Se nos están muriendo los cromos
Lo sé. La curva desciende. O no. Las muertes siguen siendo un afilado cuchillo, el confinamiento circula con luces largas y los desbarajustes en la gestión desaniman a cualquier observador de la realidad. Los ancianos de España, la mejor generación de los españoles vivos, tienen la convicción de que son víctimas de una elección selectiva. Llegan aviones con material, unos valen y otros no.
Los «aprovechateguis» trufados en el Gobierno sueltan venenosos vídeos de carácter repugnante, los profesionales del Agitprop echan horas y horas para desenterrar gestos pasados a los que reprochar las carencias de hogaño y las víctimas, los muertos, son sorprendentemente invisibles para la mayoría, excepción hecha de sus familiares. La tragedia tiene nombres y apellidos. En los centros hospitalarios tienen que decidir a quién se le conecta a un respirador y a quién no, cuestión para la cual no estábamos preparados. Es una tragedia de dimensiones insoportables.
Sé todo lo anterior como lo saben todos los que escriben a diario acerca de este relato tremebundo de la España de hoy, esa que asiste perpleja a una crisis para la que no estaba preparada, como no lo estaba Italia, o Nueva York, o Francia, o Alemania, con las debidas distancias entre cada caso. Se nos está muriendo gente que no estaba destinada a desaparecer ante la impotencia de quienes hemos creído que nos enfrentábamos a una gripe complicada. Y también muere gente que, ajena a los virus, forma parte de nuestra vida acumulada: nuestros cromos, tal y como he leído por alguna parte, en una buena síntesis de la desaparición de individuos que han sido elementos de nuestra evolución como personas. Goyo Benito, el defensa central del Real Madrid de los setenta, ha fallecido como consecuencia de lo que se viene definiendo como una larga enfermedad. Y lo ha hecho joven, en atención a los que hoy se considera un anciano, que no lo es un tipo de setenta y tres años. Quién podría decir que aquel toro bravo del fútbol, símbolo de una forma de jugar al balón, iba a caer abatido por las decadencias de la vida el mismo día en que se cumplían años de la desaparición de Juan Gómez «Juanito», el gran ratón del área poseedor de un magnetismo inalcanzable.

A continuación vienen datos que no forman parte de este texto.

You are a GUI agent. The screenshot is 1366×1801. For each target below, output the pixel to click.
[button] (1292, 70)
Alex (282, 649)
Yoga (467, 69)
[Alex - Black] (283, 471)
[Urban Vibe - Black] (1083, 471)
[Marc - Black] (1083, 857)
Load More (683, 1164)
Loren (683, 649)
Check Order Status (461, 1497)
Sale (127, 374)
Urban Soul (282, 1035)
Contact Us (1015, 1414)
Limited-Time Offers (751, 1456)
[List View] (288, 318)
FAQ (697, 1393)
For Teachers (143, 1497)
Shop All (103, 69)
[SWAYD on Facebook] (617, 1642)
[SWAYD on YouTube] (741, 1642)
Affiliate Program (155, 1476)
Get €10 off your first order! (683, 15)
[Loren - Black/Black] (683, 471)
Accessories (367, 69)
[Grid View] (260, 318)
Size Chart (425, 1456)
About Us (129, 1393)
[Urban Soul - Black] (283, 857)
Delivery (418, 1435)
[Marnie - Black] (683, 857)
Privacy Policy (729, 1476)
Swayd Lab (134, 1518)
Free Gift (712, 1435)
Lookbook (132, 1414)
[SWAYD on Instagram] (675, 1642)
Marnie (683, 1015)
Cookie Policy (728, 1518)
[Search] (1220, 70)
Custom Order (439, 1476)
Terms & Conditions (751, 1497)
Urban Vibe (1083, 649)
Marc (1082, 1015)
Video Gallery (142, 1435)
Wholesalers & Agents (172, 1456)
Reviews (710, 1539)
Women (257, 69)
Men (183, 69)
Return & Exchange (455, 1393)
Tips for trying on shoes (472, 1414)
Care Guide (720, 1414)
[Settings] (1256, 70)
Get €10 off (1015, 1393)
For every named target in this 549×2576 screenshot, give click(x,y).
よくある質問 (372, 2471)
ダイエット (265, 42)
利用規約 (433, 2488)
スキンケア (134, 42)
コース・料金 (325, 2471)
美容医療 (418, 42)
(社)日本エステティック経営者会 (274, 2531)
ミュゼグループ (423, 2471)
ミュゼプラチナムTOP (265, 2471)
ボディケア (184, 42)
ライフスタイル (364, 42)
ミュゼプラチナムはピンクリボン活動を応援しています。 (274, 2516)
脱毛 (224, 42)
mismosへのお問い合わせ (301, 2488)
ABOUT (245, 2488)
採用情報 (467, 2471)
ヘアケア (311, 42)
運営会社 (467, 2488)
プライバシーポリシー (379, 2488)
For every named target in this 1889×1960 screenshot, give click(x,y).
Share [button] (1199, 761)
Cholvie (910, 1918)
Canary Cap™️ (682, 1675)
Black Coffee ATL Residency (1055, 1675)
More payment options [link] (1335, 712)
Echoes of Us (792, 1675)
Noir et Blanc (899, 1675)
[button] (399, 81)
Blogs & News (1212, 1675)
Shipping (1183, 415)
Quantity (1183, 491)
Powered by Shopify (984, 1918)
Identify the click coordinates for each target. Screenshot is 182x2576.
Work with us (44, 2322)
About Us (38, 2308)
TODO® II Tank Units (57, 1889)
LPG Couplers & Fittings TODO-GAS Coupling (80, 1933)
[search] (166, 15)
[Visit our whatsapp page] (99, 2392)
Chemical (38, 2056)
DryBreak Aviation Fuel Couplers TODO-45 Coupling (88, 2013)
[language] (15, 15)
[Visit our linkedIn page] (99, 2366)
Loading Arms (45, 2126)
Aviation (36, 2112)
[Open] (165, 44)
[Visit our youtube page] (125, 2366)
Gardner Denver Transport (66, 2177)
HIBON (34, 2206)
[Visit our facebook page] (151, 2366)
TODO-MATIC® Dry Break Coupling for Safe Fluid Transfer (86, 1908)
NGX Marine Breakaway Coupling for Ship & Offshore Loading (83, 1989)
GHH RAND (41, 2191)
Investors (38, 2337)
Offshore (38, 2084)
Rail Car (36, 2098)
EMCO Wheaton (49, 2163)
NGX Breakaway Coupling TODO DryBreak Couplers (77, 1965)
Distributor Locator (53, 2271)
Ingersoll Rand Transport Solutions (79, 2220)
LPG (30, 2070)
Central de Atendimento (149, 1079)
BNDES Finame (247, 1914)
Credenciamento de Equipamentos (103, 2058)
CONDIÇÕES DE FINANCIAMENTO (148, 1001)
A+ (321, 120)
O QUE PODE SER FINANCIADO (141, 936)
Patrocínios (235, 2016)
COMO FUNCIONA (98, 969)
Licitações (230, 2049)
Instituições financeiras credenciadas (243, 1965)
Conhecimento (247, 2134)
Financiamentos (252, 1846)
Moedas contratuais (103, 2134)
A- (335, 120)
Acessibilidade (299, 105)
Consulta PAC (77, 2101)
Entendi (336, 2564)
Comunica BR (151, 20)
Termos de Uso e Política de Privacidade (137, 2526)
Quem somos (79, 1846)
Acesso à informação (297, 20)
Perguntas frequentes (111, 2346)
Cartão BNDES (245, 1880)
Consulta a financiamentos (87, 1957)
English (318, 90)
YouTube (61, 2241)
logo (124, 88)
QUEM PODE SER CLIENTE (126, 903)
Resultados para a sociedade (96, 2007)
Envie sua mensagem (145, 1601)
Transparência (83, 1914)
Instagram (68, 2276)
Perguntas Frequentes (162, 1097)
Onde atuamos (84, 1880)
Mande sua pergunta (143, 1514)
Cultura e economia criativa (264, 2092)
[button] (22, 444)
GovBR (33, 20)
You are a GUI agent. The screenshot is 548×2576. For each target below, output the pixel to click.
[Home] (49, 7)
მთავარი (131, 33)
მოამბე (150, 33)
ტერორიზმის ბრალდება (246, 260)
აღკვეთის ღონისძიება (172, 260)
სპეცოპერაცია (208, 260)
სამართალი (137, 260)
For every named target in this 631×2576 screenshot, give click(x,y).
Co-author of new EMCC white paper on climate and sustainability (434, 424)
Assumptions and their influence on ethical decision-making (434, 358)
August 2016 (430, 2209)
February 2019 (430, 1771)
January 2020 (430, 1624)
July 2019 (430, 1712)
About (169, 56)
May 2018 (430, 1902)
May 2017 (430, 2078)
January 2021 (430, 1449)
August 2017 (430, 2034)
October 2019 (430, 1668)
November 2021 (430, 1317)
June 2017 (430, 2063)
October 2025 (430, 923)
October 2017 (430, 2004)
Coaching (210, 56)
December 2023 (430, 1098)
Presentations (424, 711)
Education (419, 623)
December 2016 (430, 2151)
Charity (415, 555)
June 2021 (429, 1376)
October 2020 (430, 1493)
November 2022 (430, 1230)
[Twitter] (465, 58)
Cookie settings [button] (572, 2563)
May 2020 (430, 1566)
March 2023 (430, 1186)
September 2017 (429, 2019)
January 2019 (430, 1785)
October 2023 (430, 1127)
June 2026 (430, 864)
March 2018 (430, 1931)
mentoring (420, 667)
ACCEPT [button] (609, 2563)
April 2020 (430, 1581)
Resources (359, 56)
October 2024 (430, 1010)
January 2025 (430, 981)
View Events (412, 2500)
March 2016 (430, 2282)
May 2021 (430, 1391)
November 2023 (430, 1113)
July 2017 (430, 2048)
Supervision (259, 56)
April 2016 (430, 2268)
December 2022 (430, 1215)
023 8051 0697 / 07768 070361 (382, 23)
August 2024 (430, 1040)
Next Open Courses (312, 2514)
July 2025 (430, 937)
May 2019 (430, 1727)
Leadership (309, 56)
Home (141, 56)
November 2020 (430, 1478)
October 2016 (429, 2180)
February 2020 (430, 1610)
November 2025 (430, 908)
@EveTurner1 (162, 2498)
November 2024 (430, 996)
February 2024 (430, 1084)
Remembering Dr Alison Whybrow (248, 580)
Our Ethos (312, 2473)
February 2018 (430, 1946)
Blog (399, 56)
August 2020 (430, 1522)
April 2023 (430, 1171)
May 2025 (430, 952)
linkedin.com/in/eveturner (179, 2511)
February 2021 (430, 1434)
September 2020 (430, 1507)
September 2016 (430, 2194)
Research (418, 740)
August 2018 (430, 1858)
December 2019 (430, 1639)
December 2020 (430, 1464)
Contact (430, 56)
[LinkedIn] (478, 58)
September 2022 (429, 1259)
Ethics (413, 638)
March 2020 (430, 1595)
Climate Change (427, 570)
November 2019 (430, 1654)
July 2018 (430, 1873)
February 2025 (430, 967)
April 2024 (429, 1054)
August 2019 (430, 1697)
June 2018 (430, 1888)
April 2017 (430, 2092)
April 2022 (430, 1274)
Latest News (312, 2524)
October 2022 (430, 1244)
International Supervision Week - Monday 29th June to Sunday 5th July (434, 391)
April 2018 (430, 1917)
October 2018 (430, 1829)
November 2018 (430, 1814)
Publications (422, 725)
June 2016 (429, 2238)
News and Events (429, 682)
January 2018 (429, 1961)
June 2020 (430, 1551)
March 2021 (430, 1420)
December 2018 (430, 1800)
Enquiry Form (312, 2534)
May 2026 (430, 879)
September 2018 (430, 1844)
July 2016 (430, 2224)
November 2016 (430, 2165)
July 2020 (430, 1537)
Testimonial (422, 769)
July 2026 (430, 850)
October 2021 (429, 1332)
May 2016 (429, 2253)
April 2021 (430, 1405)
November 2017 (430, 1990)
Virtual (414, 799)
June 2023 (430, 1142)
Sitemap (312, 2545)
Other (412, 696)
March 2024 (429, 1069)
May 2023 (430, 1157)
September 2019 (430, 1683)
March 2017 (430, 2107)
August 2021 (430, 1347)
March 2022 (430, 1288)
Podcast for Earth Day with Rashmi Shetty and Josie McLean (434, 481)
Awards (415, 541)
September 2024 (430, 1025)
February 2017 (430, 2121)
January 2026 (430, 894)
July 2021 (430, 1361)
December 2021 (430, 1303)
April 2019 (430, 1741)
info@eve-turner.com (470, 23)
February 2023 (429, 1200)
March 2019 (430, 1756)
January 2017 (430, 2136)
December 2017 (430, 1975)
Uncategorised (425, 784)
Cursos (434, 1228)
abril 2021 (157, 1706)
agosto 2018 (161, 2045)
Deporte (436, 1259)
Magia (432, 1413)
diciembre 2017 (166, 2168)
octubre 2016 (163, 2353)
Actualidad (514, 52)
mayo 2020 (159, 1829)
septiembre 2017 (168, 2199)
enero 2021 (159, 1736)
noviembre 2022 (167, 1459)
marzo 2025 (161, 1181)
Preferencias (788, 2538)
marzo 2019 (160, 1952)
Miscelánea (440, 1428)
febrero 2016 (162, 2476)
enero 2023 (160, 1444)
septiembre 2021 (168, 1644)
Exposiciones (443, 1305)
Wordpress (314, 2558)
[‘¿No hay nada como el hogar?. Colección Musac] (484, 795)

Nunca fui madridista, antes al contrario, pero Benito representó una furia futbolística muy de su tiempo. Los defensas de entonces eran duros, casi salvajes si se compara con el fútbol de hoy, fieles seguidores de la máxima que decía que pasaba la pelota o el jugador, pero nunca los dos a la vez. Goyo tenía fama de «destroyer», pero no lo era más que otros colegas de diferentes equipos: recuerden la contundencia de Ovejero, de Panadero Díaz, de Eladio, de Aguirre Suárez o de Pedro Fernández (pregúntenle al gran Amancio). Era un fútbol gladiador en el que los delanteros sabían que se enfrentaban a un ejército de segadores de la hierba en el que la batalla se decidía en cada metro de césped: de esta raya hacia allí como yo, de esta hacia atrás comes tú, así que vamos a ver cómo nos apañamos. Los nombres de esos hombres que vestían una elástica como quien viste un uniforme de ejército, forman parte de nuestro cuadro de honor, de los pocos héroes que teníamos en aquel tiempo de cromos y leyendas. Goyo, como Capón, el lateral del Atlético recientemente desaparecido, fueran o no de nuestras filas, son héroes de unos años tal vez excesivamente idealizados en los que la gente que peinamos estas canas no disponíamos de tabletas ni de 4G.
Verles desaparecer en el silencio de enfermedades degenerativas nos hace entender el paso cruel del tiempo. Lloro su pérdida como la de tantos gladiadores de los años duros, sórdidos, secos, a los que no les glosa hoy ningún triste recuadro en la prensa.